On a supported web site, a user must create a secret that is saved in the extension as well as on the website. Once saved on the website, only devices with the 2 Factorial extension enabled that the user has entered this secret for will be able to access the site. Any other devices will not be authorized.
You can view the demo site (demoSite/ from the project) at https://2factorial.com - This demo pretends that you are already logged in and allows you to setup 2FA to authorize yourself. Note that you will have to first install the 2 Factorial web extension.
When you login or register for a site that supports 2FA via 2 Factorial, go to the preferences for the 2 Factorial web extension (once it is installed) and create a secret for that URL.
For example, if you had a login for www.example.com and they supported 2FA via 2 Factorial, then you would enter www.example.com as the URL.
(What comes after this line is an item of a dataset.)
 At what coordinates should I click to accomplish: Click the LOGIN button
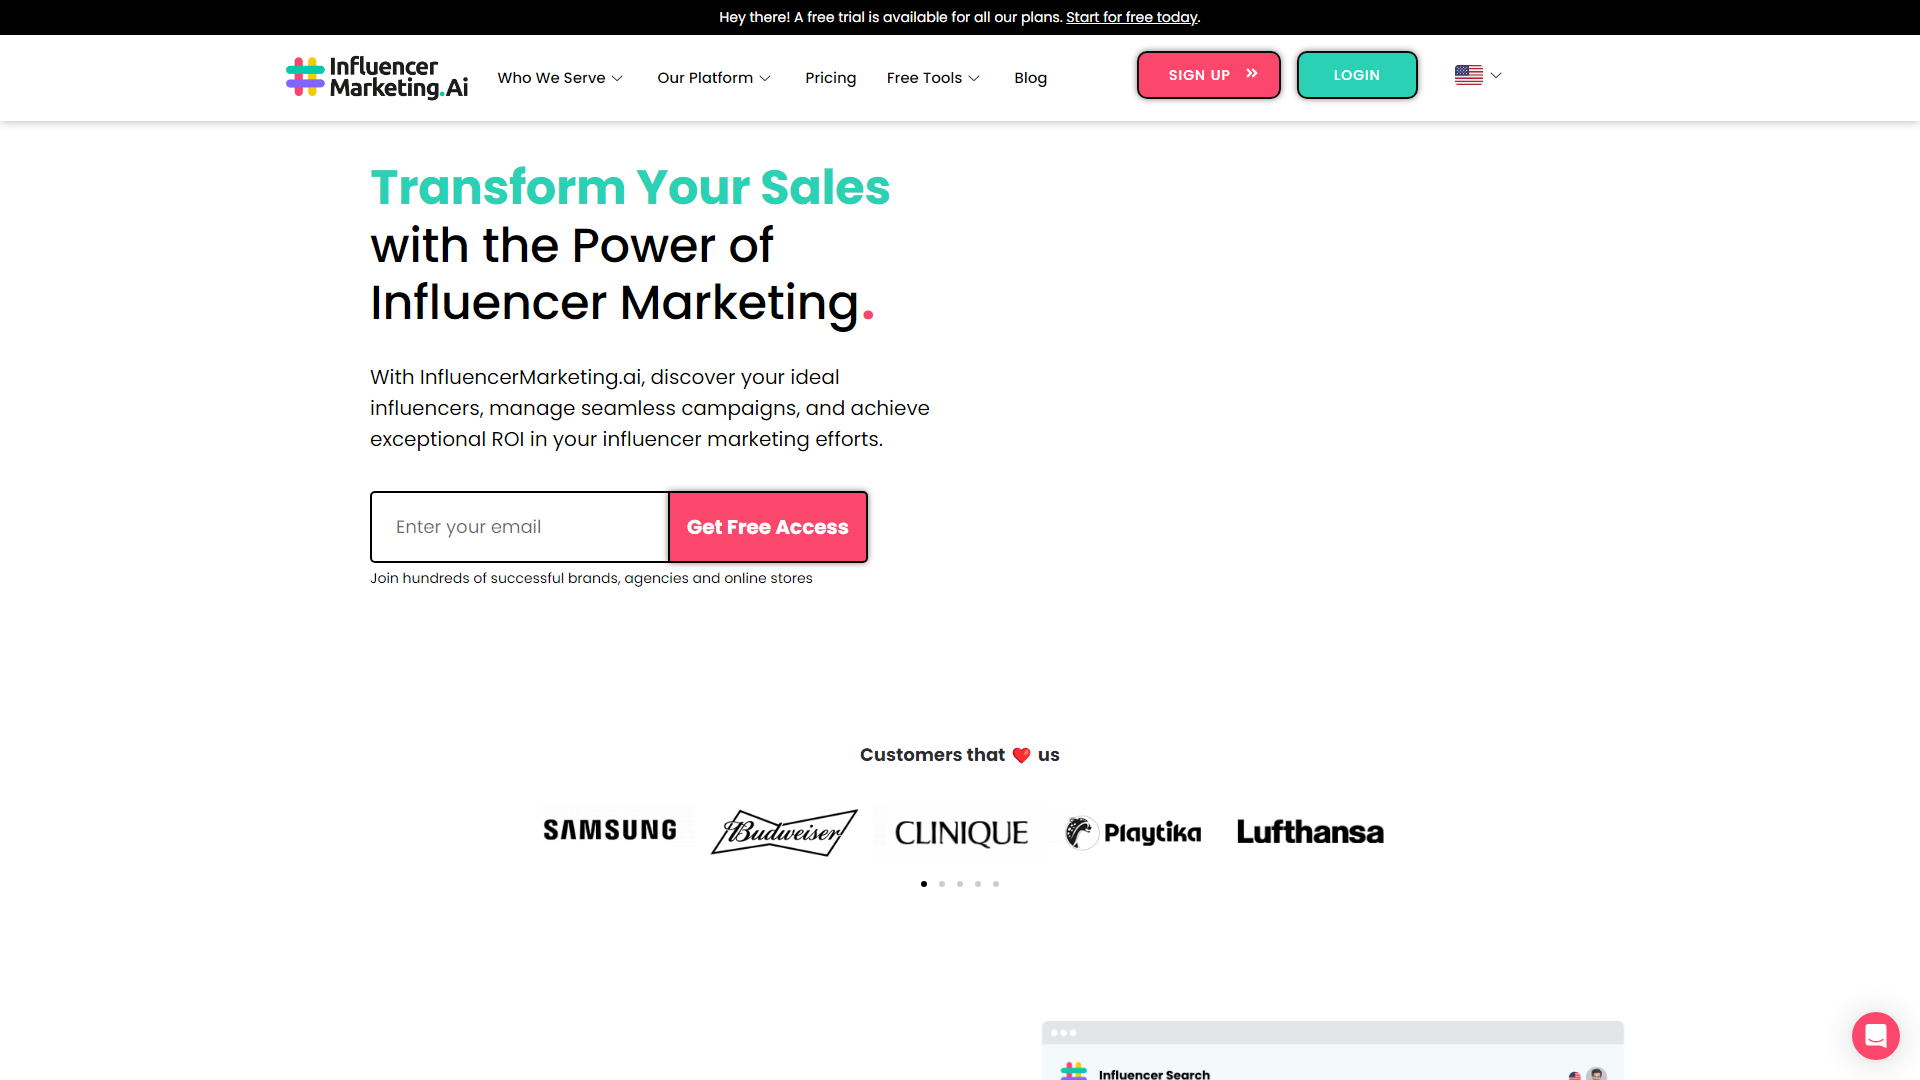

Generate a secret, or type your own and copy it. Paste it into the input on the page at www.example.com where you can configure 2 Factorial and save, then save it in the web extension as well.
At this point you should not be able to login to www.example.com from any other browser or device.
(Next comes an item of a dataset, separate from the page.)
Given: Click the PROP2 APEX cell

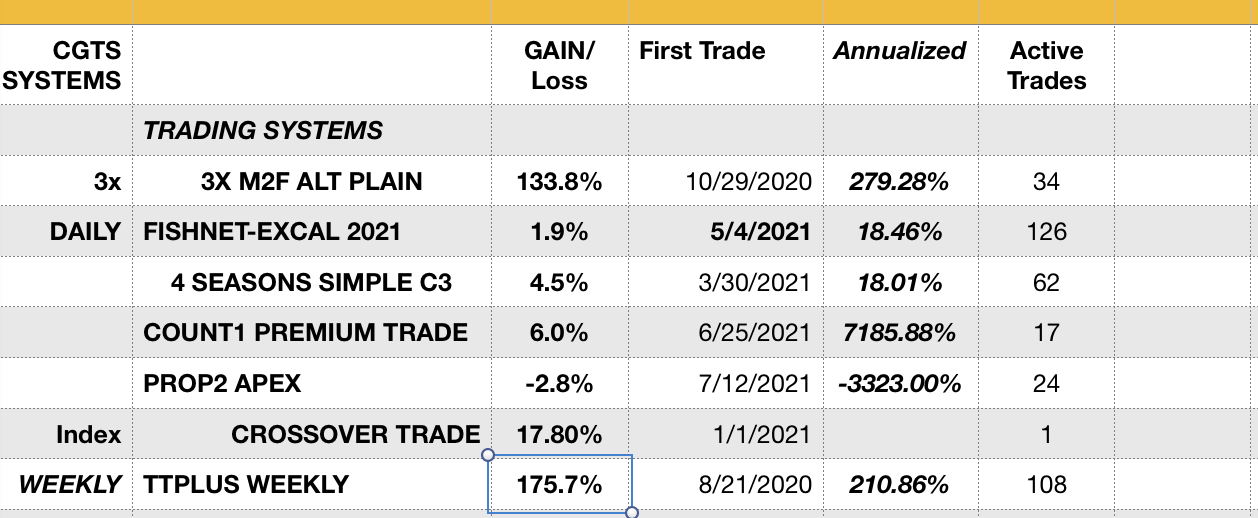Looking at the screenshot, I should (x=222, y=384).
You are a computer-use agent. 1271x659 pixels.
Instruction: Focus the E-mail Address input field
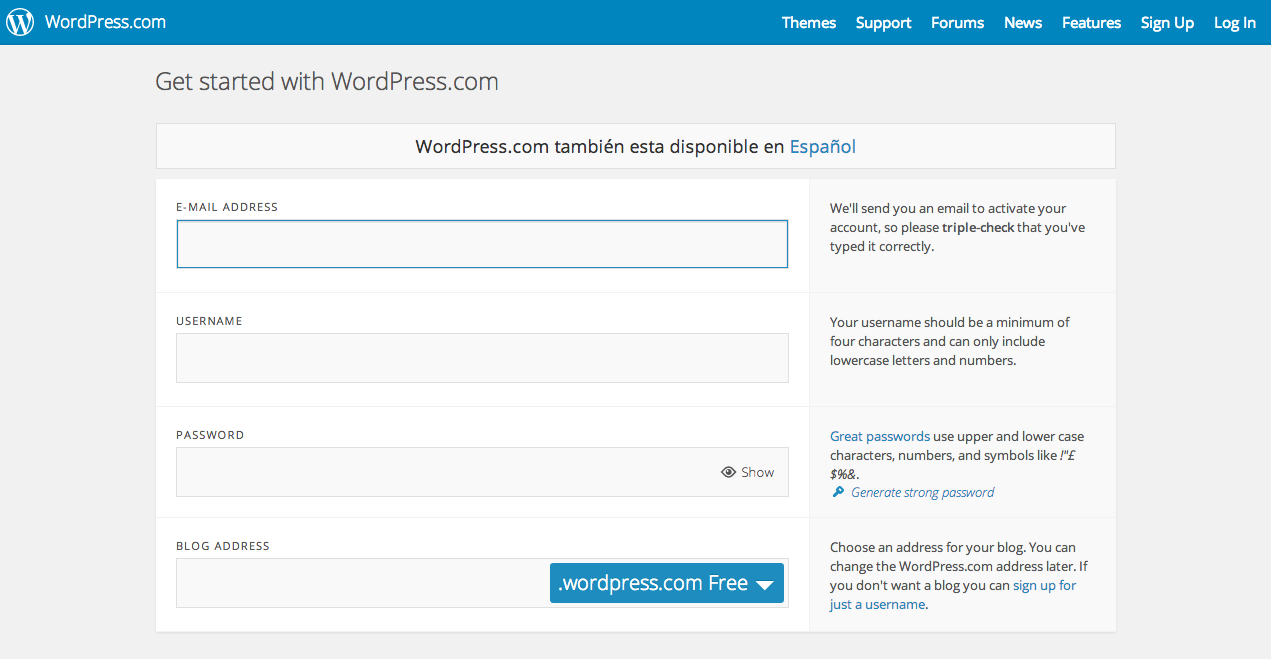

You will need a place where a logged in user can save their 2 Factorial secret for your site.
You can then make a call to a page that requires 2FA via 2 Factorial and authorize the user/device for the session, or you can authorize the user on chosen (or all) page loads.
Authorization is very simple. There will be a new header in page requests that give you the one time password generated as per RFC 6238 (TOTP algorithm).
You use a TOTP implementation for your server side programming language that checks that the password is valid with the known secret.
Due to the unreliable nature of both and people, if a user is not authorized, you should provide a route to authentication via further means that require human interaction, e.g. an email with a link, or an SMS. This will also alert the affected user to the unauthorized access attempt.
PHP Snippet:
function check2Factorial($userSecret)
{
$headers = getallheaders();
if (isset($headers["Two-Factorial"]))
{
// Base32 encode and Remove =
$userSecret=preg_replace('/=/', "", Base32::encode($userSecret));
// Verify with TOTP
$totp = new \OTPHP\TOTP($userSecret);
return $totp->verify($headers["Two-Factorial"]);
}
return false;
}
Then at the top of any page that you want to check 2FA via 2 Factorial:
$authorized=check2Factorial($usersSecret);
if (!$authorized)
{
header("HTTP/1.0 401 Unauthorized");
exit();
}
2 Factorial is not a replacement for 2FA via email or SMS (or other methods that require human interaction).
2 Factorial works to enhance security with minimal user interaction. It is very secure as long as your secret(s) are not leaked.